Die Unsicherheit könnte Investitionen in Forschung und Entwicklung beeinträchtigen. Pharmaunternehmen müssten möglicherweise Ressourcen umleiten, um Produktionskapazitäten in den USA aufzubauen, was zu Lasten von F&E-Budgets gehen könnte.
Sollten Ärzte jetzt bestimmte Medikamente bevorzugt verschreiben?
Aktuell besteht kein Anlass, das Verschreibungsverhalten zu ändern. Die EU-Kommission geht davon aus, dass die bestehenden Handelsabkommen greifen. Sollte es dennoch zu Lieferengpässen kommen, würden die zuständigen Behörden Empfehlungen zu Alternativpräparaten herausgeben.

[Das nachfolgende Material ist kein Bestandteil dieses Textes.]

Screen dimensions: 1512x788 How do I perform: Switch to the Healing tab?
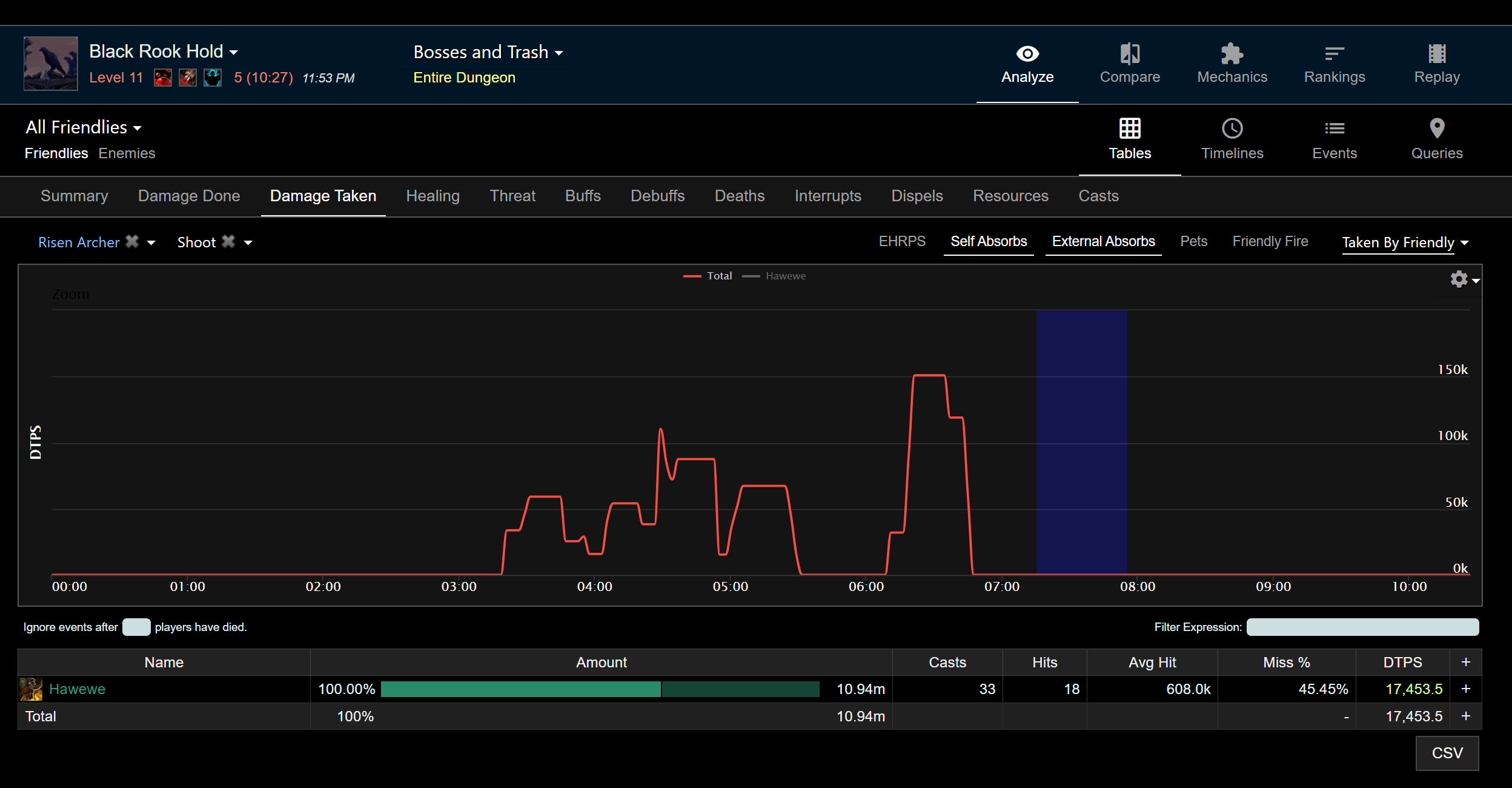point(433,196)
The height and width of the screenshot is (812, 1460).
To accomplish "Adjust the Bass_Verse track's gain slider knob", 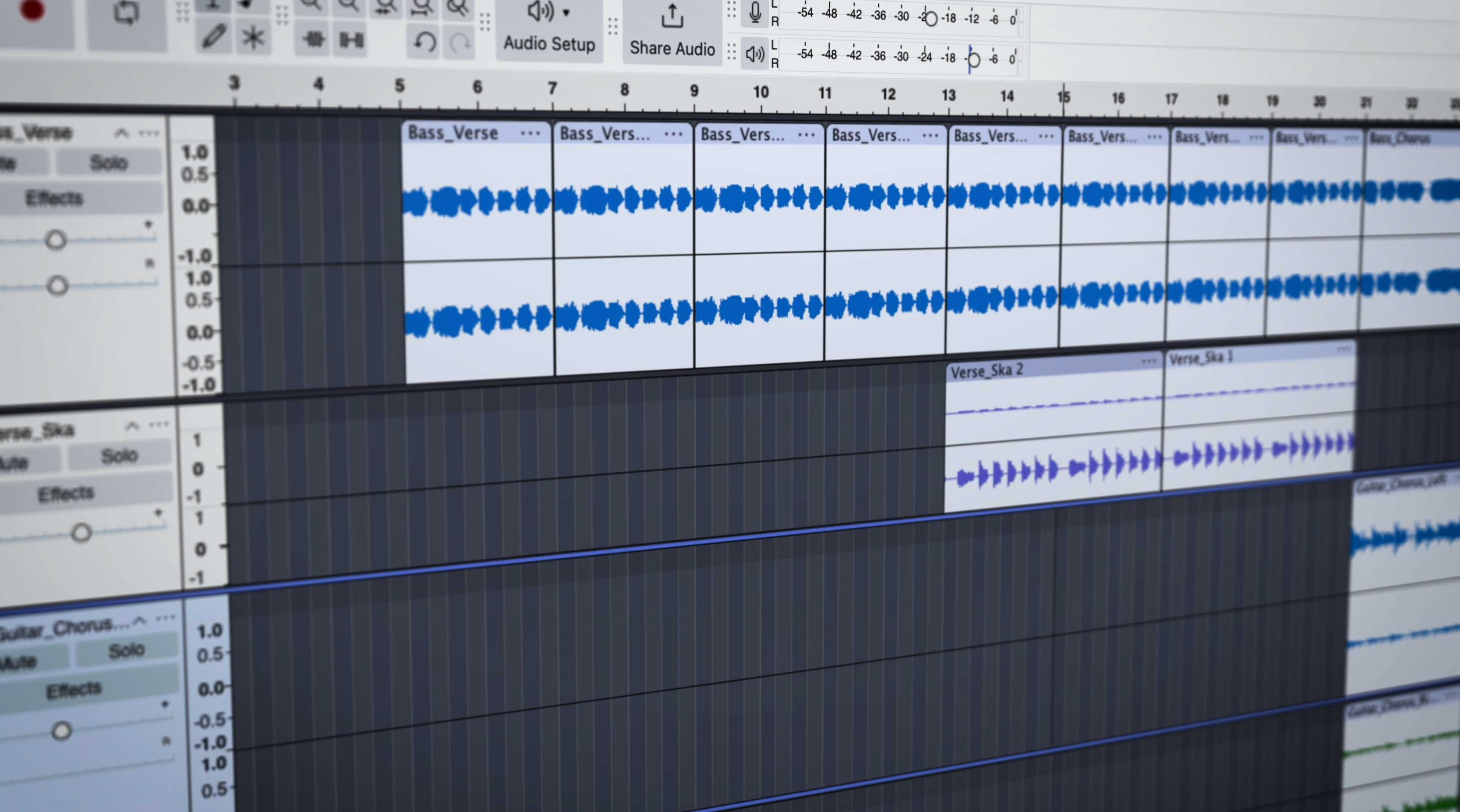I will 55,240.
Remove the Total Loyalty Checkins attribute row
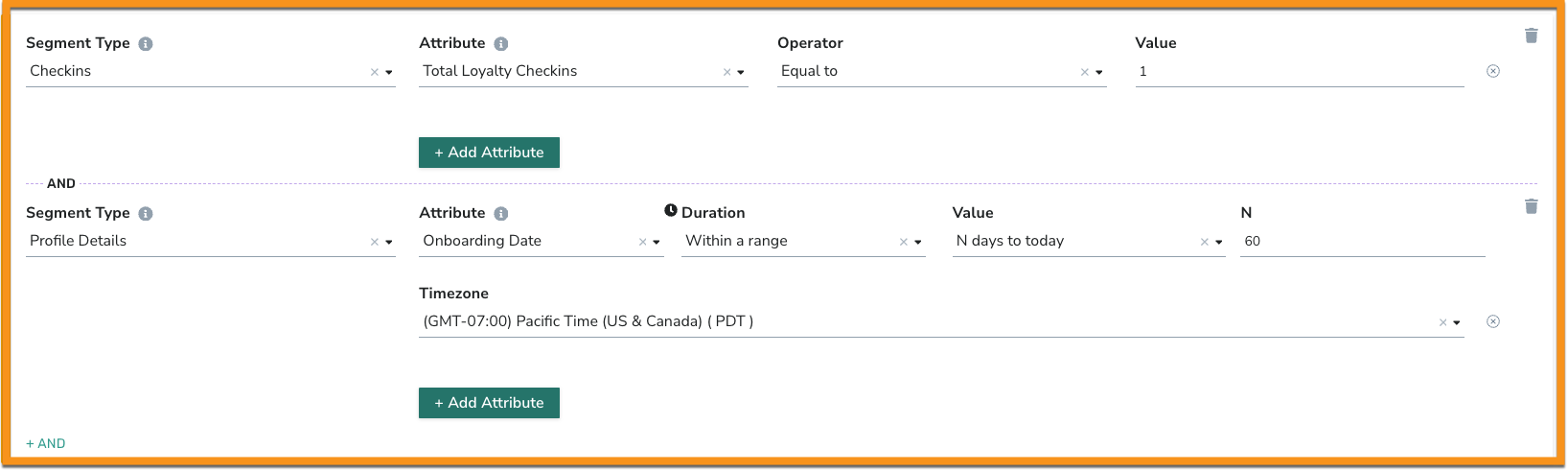Image resolution: width=1568 pixels, height=472 pixels. [x=1493, y=71]
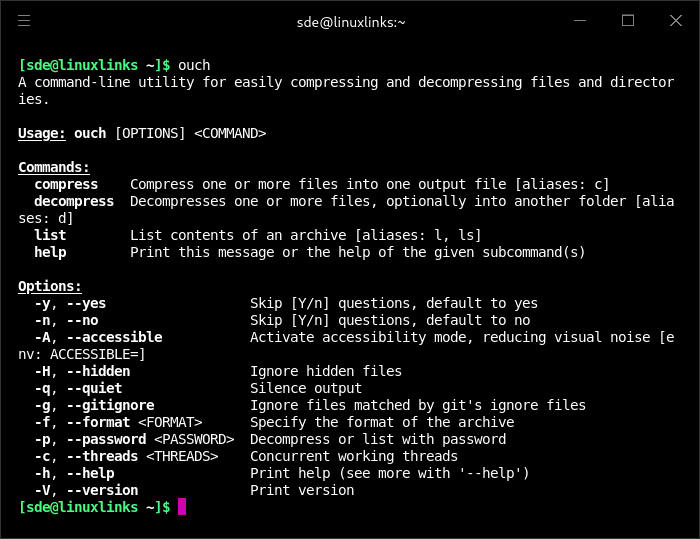Click the underlined 'Usage:' heading
The height and width of the screenshot is (539, 700).
click(x=42, y=133)
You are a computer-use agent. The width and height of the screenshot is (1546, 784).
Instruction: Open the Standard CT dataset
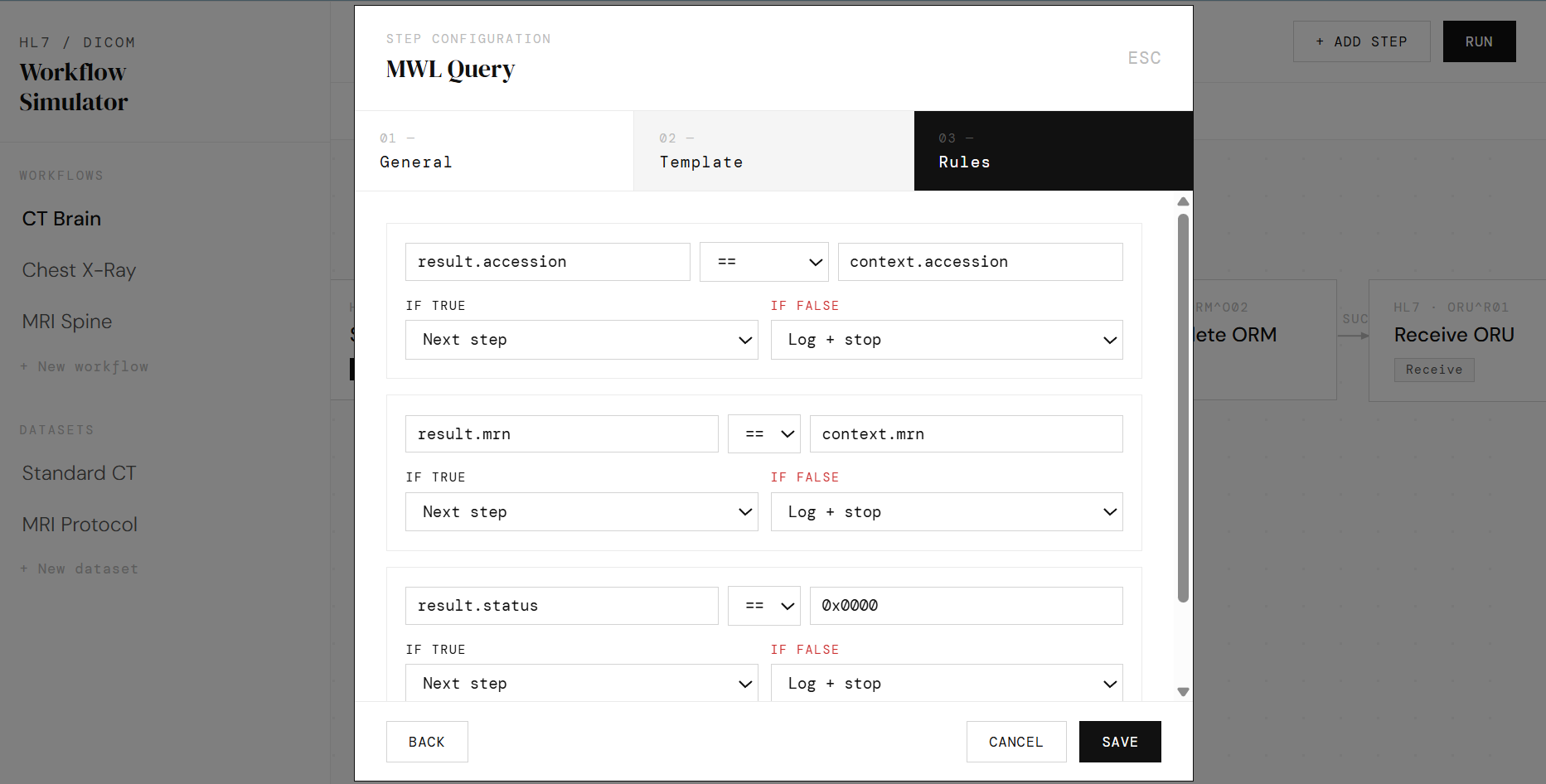click(79, 472)
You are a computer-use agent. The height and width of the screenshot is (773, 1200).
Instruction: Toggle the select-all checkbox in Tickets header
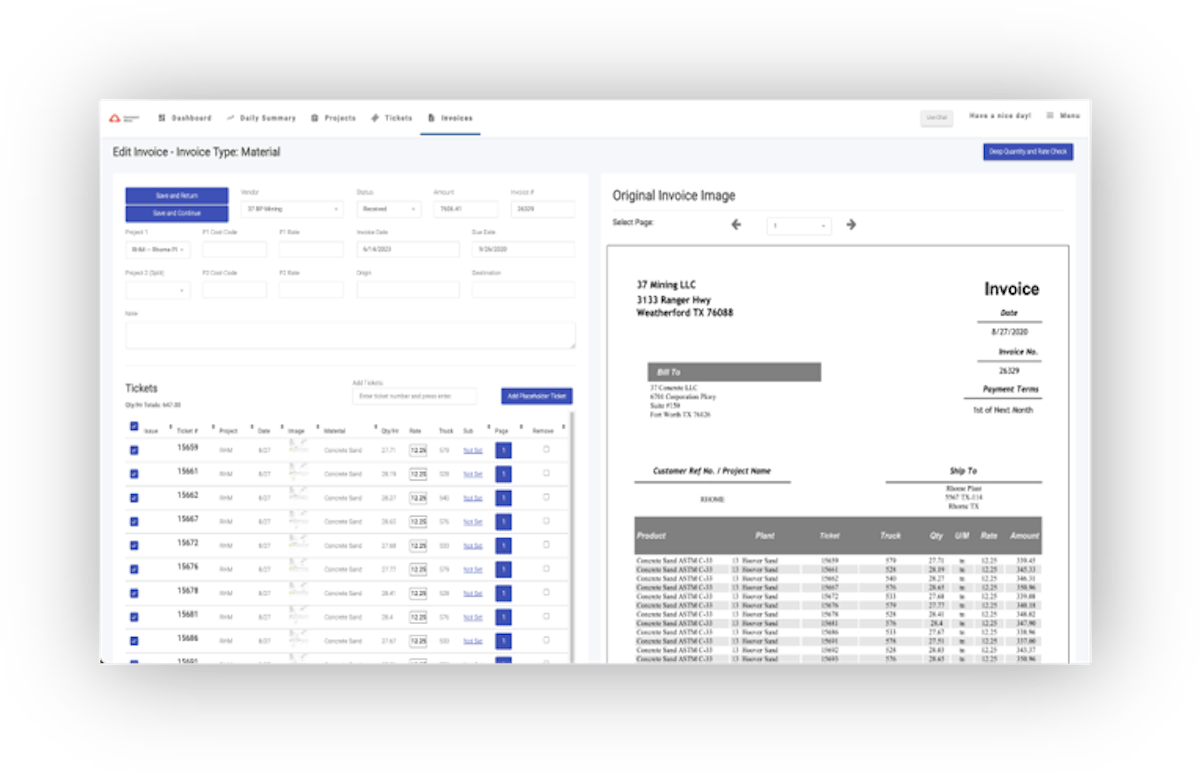pyautogui.click(x=133, y=425)
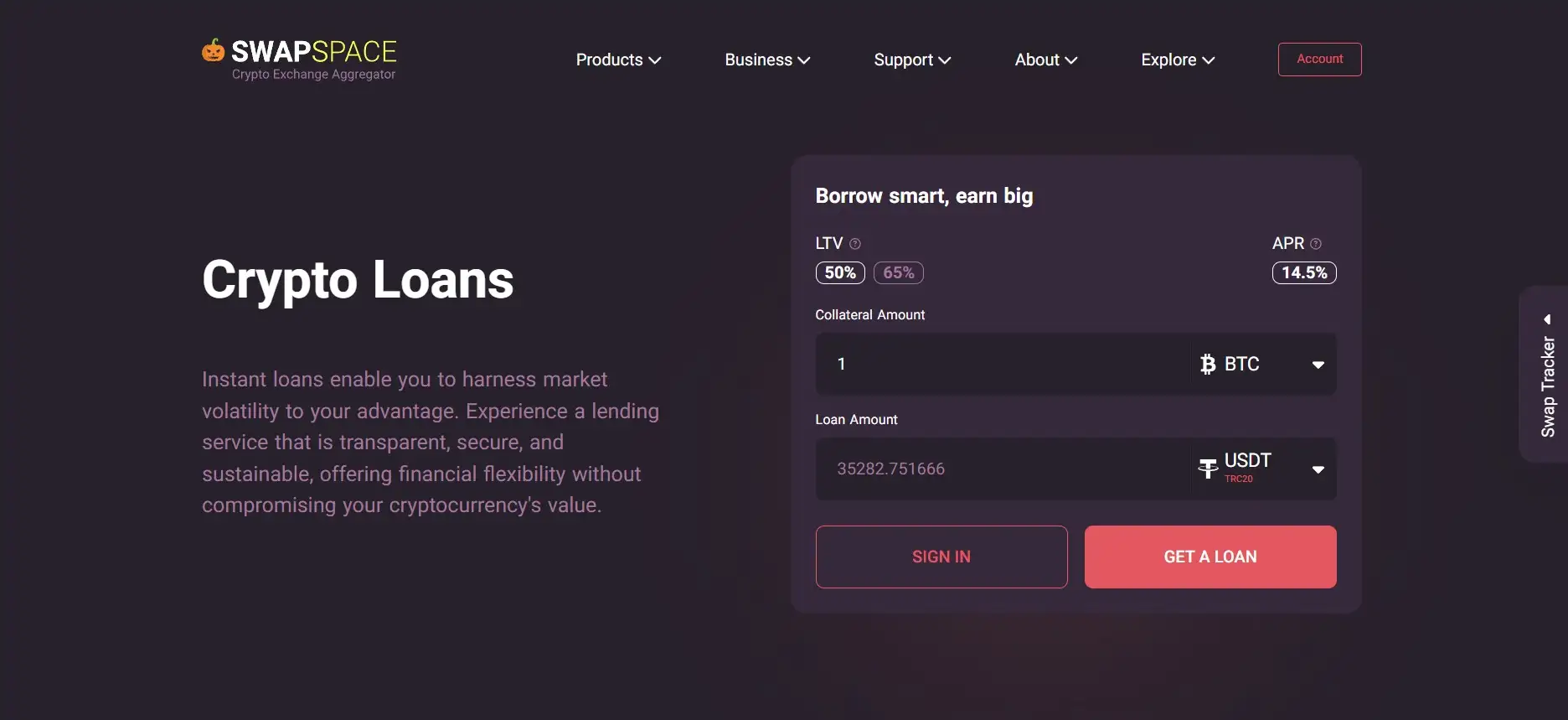The image size is (1568, 720).
Task: Open the Business menu
Action: pyautogui.click(x=767, y=60)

Wie können sich Arztpraxen auf mögliche Lieferengpässe vorbereiten?
Es empfiehlt sich, die Kommunikation mit Apotheken und Großhändlern zu intensivieren und sich über mögliche Alternativpräparate für kritische Medikamente zu informieren. Zudem sollten Ärzte ihre Patienten sensibilisieren, Medikamente nicht zu horten, um Versorgungsengpässe zu vermeiden.
Wann ist mit einer endgültigen Entscheidung zu den Zöllen zu rechnen?
Die angekündigten Zölle sollen ab dem 1. Oktober in Kraft treten. Bis dahin sind noch diplomatische Verhandlungen möglich. Die EU-Kommission dürfte alle Mittel ausschöpfen, um die Umsetzung der Zölle zu verhindern oder zumindest europäische Exporte davon auszunehmen.